Protein-coding gene in the species Homo sapiens

Isobutyryl-CoA dehydrogenase, mitochondrial is an enzyme that in humans is encoded by the ACAD8 gene on chromosome 11.

The protein encoded by ACAD8 is a mitochondrial protein belongs to the acyl-CoA dehydrogenase family of enzymes, which function to catalyze the dehydrogenation of acyl-CoA derivatives in the metabolism of fatty acids or branched-chain amino acids. ACAD8 functions in catabolism of the branched-chain amino acid valine.

== Structure ==
ACAD8 functions as a homotetramer and has an overall structure is similar to other acyl-CoA dehydrogenases. The functional protein contains an NH2-terminal alpha-helical domain, a medial beta-strand domain and a C-terminal alpha-helical domain.

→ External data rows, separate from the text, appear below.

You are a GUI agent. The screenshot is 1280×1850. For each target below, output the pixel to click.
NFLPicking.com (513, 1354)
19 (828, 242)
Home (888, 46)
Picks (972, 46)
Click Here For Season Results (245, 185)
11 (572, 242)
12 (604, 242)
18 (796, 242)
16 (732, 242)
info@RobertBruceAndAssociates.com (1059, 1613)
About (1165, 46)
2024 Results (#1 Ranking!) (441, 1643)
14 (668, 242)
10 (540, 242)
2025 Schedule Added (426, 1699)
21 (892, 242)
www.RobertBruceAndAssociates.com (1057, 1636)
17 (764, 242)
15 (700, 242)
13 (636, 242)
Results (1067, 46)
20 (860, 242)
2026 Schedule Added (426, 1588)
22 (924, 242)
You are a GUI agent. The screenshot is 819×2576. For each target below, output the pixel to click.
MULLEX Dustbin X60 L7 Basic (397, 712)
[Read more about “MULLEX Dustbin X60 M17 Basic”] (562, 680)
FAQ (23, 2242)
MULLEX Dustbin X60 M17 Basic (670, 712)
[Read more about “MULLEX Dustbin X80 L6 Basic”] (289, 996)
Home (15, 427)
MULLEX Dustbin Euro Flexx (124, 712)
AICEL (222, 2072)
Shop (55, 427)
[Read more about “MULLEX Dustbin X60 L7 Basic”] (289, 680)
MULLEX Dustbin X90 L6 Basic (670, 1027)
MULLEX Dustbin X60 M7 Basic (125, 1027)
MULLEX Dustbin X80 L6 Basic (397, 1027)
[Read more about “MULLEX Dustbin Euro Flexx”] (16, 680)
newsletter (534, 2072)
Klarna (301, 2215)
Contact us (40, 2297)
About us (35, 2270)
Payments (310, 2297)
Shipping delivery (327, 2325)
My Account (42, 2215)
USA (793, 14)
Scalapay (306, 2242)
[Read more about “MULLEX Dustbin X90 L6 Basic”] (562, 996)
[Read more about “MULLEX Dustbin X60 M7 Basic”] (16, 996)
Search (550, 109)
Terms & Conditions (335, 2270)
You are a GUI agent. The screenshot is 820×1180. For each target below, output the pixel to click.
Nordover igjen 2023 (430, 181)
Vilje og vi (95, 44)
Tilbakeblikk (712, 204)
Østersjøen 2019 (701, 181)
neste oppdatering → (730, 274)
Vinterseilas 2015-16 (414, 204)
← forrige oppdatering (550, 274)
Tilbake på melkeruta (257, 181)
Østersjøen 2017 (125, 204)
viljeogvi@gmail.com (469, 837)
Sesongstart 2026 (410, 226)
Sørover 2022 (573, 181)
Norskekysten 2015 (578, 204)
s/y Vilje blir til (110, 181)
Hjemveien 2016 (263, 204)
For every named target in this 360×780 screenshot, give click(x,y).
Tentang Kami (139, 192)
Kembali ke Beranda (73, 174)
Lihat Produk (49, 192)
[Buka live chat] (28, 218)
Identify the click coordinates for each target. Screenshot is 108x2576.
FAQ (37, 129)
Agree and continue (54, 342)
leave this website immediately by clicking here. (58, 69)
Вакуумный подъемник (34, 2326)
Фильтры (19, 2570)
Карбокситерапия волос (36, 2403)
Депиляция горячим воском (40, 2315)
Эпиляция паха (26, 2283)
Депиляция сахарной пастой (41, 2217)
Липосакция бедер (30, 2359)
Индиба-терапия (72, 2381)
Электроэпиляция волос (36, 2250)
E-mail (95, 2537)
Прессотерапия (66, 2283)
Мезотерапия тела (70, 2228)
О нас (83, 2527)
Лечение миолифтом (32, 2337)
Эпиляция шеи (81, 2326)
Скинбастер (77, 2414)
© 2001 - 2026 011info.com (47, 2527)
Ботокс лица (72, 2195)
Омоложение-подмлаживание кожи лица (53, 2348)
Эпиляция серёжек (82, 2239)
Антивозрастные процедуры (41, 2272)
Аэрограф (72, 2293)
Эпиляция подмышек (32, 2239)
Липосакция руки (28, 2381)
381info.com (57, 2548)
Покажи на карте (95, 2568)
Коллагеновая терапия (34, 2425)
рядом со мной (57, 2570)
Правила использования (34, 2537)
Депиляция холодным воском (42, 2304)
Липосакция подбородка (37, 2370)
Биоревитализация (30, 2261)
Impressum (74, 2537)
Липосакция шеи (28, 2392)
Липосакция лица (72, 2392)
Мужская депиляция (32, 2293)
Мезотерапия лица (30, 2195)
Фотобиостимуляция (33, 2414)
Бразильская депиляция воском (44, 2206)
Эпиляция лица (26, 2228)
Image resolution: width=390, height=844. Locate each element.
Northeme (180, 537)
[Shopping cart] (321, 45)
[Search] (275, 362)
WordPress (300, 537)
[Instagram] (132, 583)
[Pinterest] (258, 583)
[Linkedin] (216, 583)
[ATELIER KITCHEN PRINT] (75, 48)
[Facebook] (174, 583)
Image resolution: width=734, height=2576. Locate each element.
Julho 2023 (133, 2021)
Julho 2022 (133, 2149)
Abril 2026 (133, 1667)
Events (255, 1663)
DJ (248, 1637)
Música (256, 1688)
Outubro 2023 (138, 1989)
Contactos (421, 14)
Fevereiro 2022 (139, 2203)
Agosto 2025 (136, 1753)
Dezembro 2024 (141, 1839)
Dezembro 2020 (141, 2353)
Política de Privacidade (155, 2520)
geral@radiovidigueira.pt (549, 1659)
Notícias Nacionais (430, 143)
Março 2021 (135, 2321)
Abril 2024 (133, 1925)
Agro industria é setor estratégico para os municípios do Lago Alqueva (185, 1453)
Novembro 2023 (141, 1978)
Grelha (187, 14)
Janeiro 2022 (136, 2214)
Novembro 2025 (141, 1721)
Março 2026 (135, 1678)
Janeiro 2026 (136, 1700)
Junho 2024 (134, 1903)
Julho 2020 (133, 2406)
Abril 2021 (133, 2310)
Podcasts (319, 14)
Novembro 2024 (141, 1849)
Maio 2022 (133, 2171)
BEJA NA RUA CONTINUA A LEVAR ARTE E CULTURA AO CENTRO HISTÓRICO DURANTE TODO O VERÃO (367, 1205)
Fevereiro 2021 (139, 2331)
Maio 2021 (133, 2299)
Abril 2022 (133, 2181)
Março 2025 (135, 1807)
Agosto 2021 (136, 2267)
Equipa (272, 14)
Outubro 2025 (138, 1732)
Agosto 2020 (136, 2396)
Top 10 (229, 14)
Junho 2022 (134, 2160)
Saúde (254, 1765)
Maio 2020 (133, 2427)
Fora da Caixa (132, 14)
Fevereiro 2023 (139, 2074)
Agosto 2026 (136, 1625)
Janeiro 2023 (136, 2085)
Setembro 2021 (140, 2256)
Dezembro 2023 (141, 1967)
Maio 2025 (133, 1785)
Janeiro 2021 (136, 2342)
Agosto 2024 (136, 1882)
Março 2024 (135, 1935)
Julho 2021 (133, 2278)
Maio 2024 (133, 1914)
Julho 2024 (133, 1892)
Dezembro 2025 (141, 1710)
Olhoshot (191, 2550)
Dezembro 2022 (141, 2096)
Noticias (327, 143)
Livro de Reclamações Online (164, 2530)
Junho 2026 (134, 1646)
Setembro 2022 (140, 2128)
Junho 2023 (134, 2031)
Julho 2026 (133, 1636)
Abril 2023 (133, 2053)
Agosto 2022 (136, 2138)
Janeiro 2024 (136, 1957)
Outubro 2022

== Clinical significance ==

Mutations in ACAD8 have been linked to isobutyryl-CoA dehydrogenase deficiency. Most patients with isobutyryl-CoA dehydrogenase deficiency are asymptotic, but children have also been observed to develop dilated cardiomyopathy.

== Function ==

ACAD8 is an isobutyryl-CoA dehydrogenase that functions in the catabolism of branched-chain amino acids including valine, and shows high reactivity toward isobutyryl-CoA. ACAD8 is responsible for the third step in the breakdown of valine and converts isobutyryl-CoA into methylacrylyl-CoA.